Readers are looking for low-friction ways to get information, and we are interested in hands-free audio features to meet that opportunity. Two use cases we envision: (1) As a reader, I can tap/click a button and have Wikipedia read an article to me, with navigation controls (including skip ahead/back [10s], skip to section, [0.75-2]x speed). (2) As a reader, I can speak a question into the in-article search have Wikipedia read back the answer to me as it jumps to the highlighted answer within the article.
- Model purpose: What should the model do? What does it need to predict or generate?
Model should generate audio (speech) at varying speeds from article content as well as timestamps that will allow navigation.
- Goal: What's the goal of this user experience? What patterns in user behavior do we want to impact? What metrics will let us know we're successful?
We want to help readers see that Wikipedia is an easy place to find information and thereby encourage them to come back more.

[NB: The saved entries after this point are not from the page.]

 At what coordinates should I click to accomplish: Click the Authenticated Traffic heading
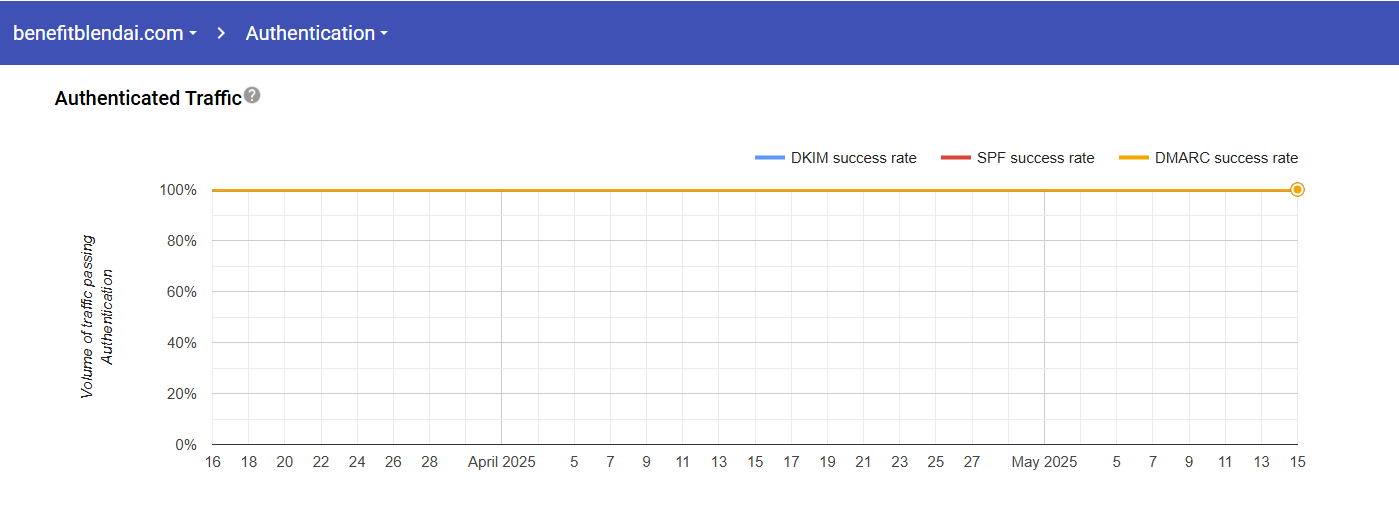pyautogui.click(x=148, y=98)
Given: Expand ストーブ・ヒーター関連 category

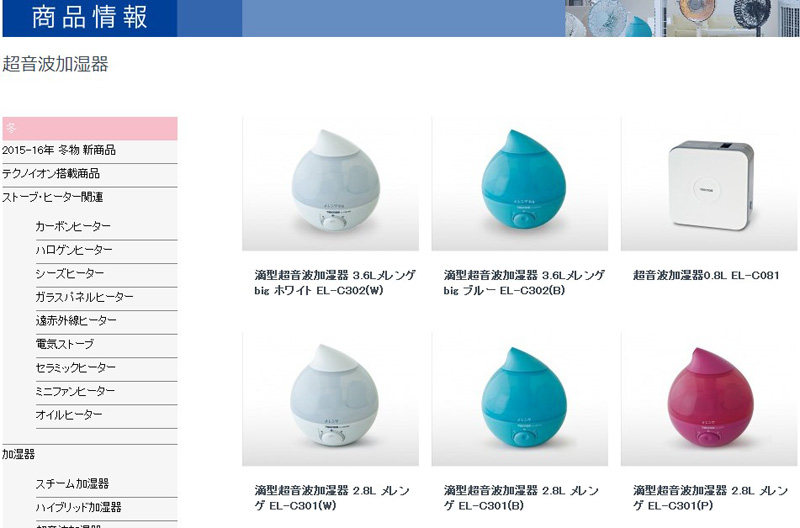Looking at the screenshot, I should tap(53, 197).
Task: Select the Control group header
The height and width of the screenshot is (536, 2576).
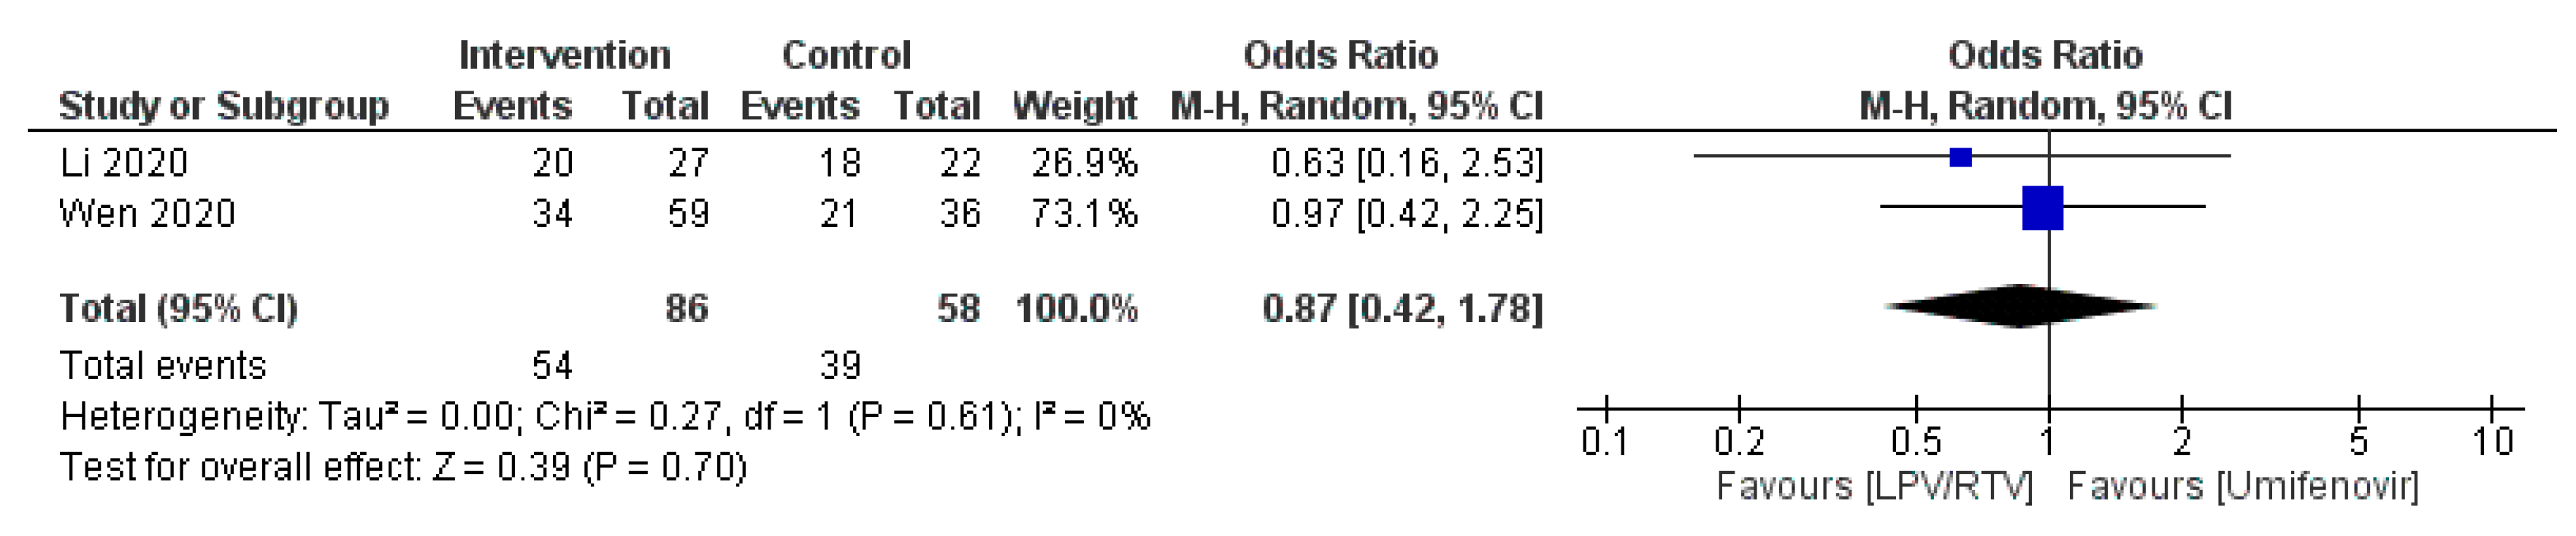Action: tap(846, 55)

North star metric is 21d logged-out reader retention. We'd also look at usage metrics, e.g., click-through.
- Prior art: How much of the UI for this experience has already been developed and/or tested? Are there any previous models or manually-created rules that we can learn from?
I think Apps previously did an early exploration with ElevenLabs on a version of this feature that didn't pass muster.
Prioritization details
- Timing: When are you hoping to launch an experiment or feature using this model? How flexible is your timeline? Is there any other planned work that's blocked by this experiment or feature?
FY26-27, flexible and would love to partner to determine work-back timing together
- KR impact: Which KRs are enabled by this project, and how critical is this project for moving the needle on those KRs?
OW3.1
Other comments
- [Optional] Model requirements: If you have any specific concerns around model performance (latency, cost, etc.) or model output quality (likelihood of false positives, ability to detect all possible instances, etc.), please note them here.
- [Optional] Is there anything else you'd like to share?